Survey Says looks at various rankings and scorecards for judging geographic locations, while noting that these ratings are best viewed as a combination of clever interpretations and data.
buzzing: In terms of their online search habits, there is no exodus of California renters starting in 2022.
source: My trusty spreadsheet looked at migration statistics for the first quarter from ApartmentList.com.The site analyzed 1.7 million online apartment searches by state, including the percentage of users who wish to opt out and local search volume from elsewhere in the U.S.
Beginning in 2022, 15.9% of Californians will choose out-of-state when looking for a new rental location. This is the second-lowest share among states. Arizona is a favorite place for Golden State people to find apartments.
16.2% of California rental searches are from out of state. Again, this is the second-lowest share in the country. Those following the feud between California and Texas will giggle, with Lone Star state residents searching for California rentals the most outside of California.
So, the top spot for “outbound” relocations — where are those potential out-of-state exits?
71% of apartment seekers in the District of Columbia are looking outside the area. It was followed by Vermont (55%), Wyoming (52%), New Hampshire (50%) and West Virginia (49%).
Next, consider those “inbound” moves — the places with the most condo searches that may bring in more new neighbors.
The largest share of inbound searches is also DC, with 65% of searches coming from outside the region. Next are Alaska and Montana (53%), Wyoming (52%) and South Carolina (51%).

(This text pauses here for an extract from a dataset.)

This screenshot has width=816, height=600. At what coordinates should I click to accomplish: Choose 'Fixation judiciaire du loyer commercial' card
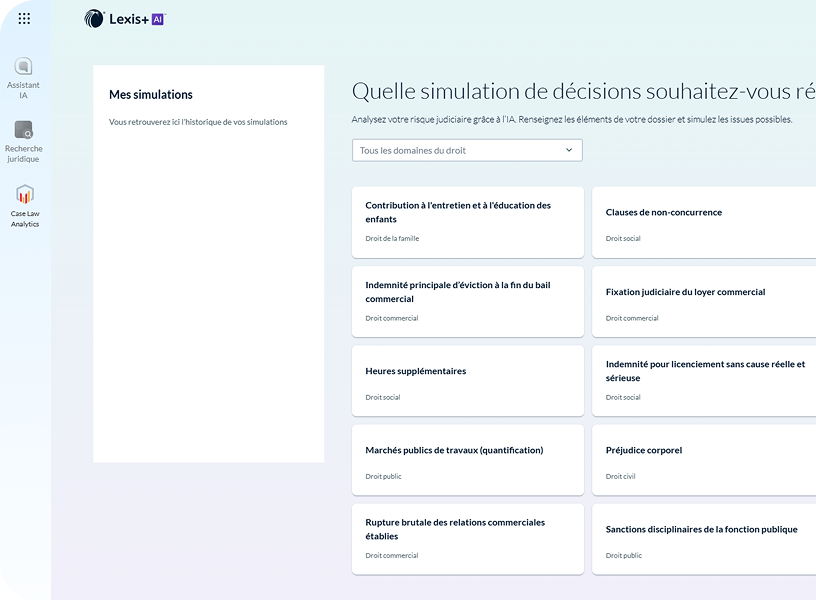click(x=703, y=301)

Six states — Arizona, Hawaii, Nevada, Texas, Utah and Washington — see more Californians viewing homes than residents of any other state.

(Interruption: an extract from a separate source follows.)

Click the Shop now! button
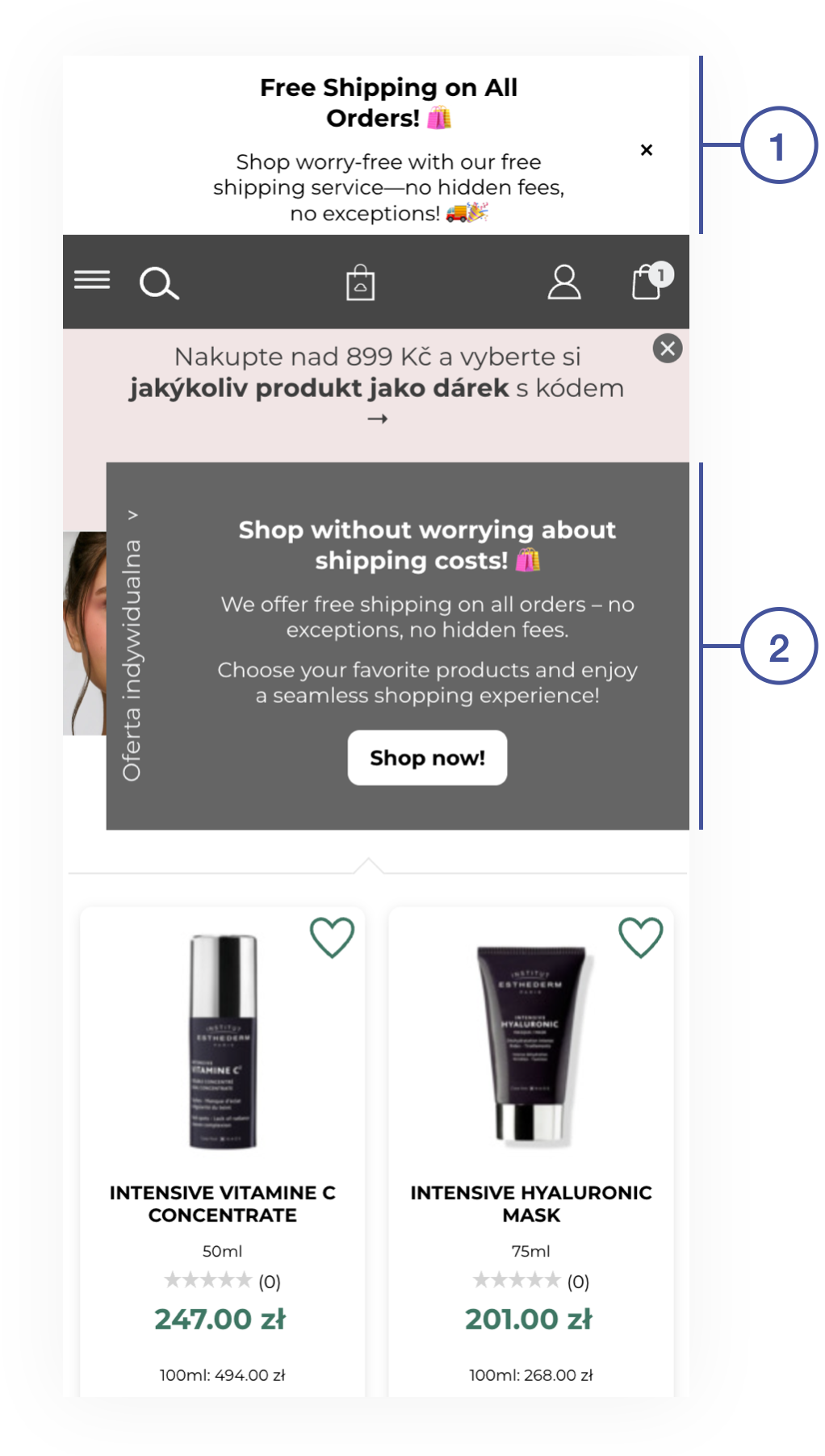Image resolution: width=825 pixels, height=1456 pixels. point(427,758)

Search is by no means guaranteed relocation.
Keep in mind that about two-thirds of online apartment searches are looking for an in-state move closer to home.
Also, some online looks are aspirational – people are just dreaming of new digs.
So you can think of this visual metric as a measure of popularity. Consider the ratio of my spreadsheet’s inbound searches (considering potential arrivals) to its outbound online research (considering possible departures).
This statistic shows that South Carolina is the top choice for renters.It leads the nation with 196% of out-of-state residents looking to move to Palmetto compared to those looking elsewhere in the U.S.
The next pop, through this math? Alaska was 190 percent, Arizona was 173 percent, Florida was 162 percent, and Kentucky was 138 percent.
Least popular? Michigan. Renters considering moving into the Wolverine State are only 52 percent of those who want to leave. Then came Illinois (58%), New York (61%), Georgia (71%) and Ohio (72%).
People are talking about rental affordability these days, but surprisingly, people seem to be looking for something stronger in the pricier market, according to U.S. Census Bureau cost data.
My spreadsheet broke down the states by popularity and found that the 17 most popular states had a median monthly rent of $1,097, while the 17 less popular states had a median monthly rent of $999.